Escrevo no dia dos meninos. Se e fosse escolher santos, escolheria sem dúvida nenhuma São Cosme e São Damião, que morreram decapitados já homem feitos, mas sempre são representados como dois meninos, dois gêmeos de ar bobinho, na cerâmica ingênua dos santeiros do povo.

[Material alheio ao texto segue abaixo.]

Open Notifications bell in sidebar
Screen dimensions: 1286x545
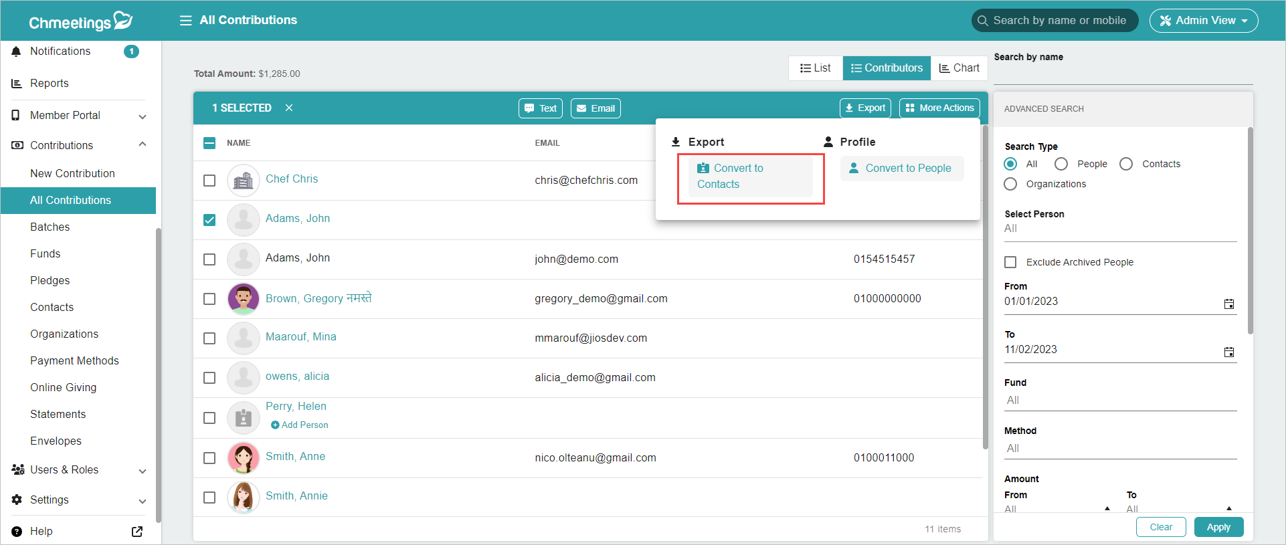point(17,51)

São Cosme e São Damião passaram o dia de hoje visitando os meninos que estão com febre e dor de cabeça por causa da asiática, e deram muitos doces e balas aos meninos sãos. E diante deles sentimos vontade de ser bons meninos e também de ser meninos bons. E rezar uma oração.

“São Cosme e São Damião, protegei os meninos de Brasil, todos os meninos e meninas do Brasil.

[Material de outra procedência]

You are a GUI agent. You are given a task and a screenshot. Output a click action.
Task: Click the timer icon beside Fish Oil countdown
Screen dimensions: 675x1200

Protegei os meninos ricos, pois toda a riqueza não impede que eles possam ficar doentes ou tristes, ou viver coisas tristes, ou ouvir ou ver coisas ruins.

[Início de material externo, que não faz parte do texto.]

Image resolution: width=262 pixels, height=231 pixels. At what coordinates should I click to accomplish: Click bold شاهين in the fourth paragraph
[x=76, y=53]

Protegei os meninos dos casais que não se separam e se dizem coisas amargas e fazem coisas que os meninos vêem, ouvem, sentem.

Protegei os filhos dos homens bêbados e estúpidos, e também os meninos das mães histéricas ou ruins.

Protegei o menino mimado a quem os mimos podem fazer mal e protegei os órfãos, os filhos sem pai, e os enjeitados.

Protegei o menino que estuda e o menino que trabalha, e protegei o menino que é apenas moleque de rua e só sabe pedir esmola e furtar.

Protegei ó São Cosme e São Damião! – protegei os meninos protegidos pelos asilos e orfanatos, e que aprendem a rezar e obedecer e andar na fila e ser humildes, e os meninos protegidos pelo SAM, ah! São Cosme e São Damião, protegei muitos os pobres meninos protegidos!

E protegei sobretudo os meninos pobres dos morros e dos mocambos, os tristes meninos da cidade e os meninos amarelos, e barrigudinhos da roça, protegei suas canelinhas finas, suas cabecinhas sujas, seus pés que podem pisa em cobra e seus olhos que podem pegar tracoma – e afastai de todo perigo e de toda maldade os meninos do Brasil, os louros e os escurinhos, todos os milhões de meninos deste grande e pobre e abandonado meninão triste que é o nosso Brasil, ó Glorioso São Cosme, Glorioso São Damião!”

Setembro, 1957.

– Rubem Braga, no livro “Coisas simples do cotidiano”. São Paulo: Global editora, 2ª ed., 2013.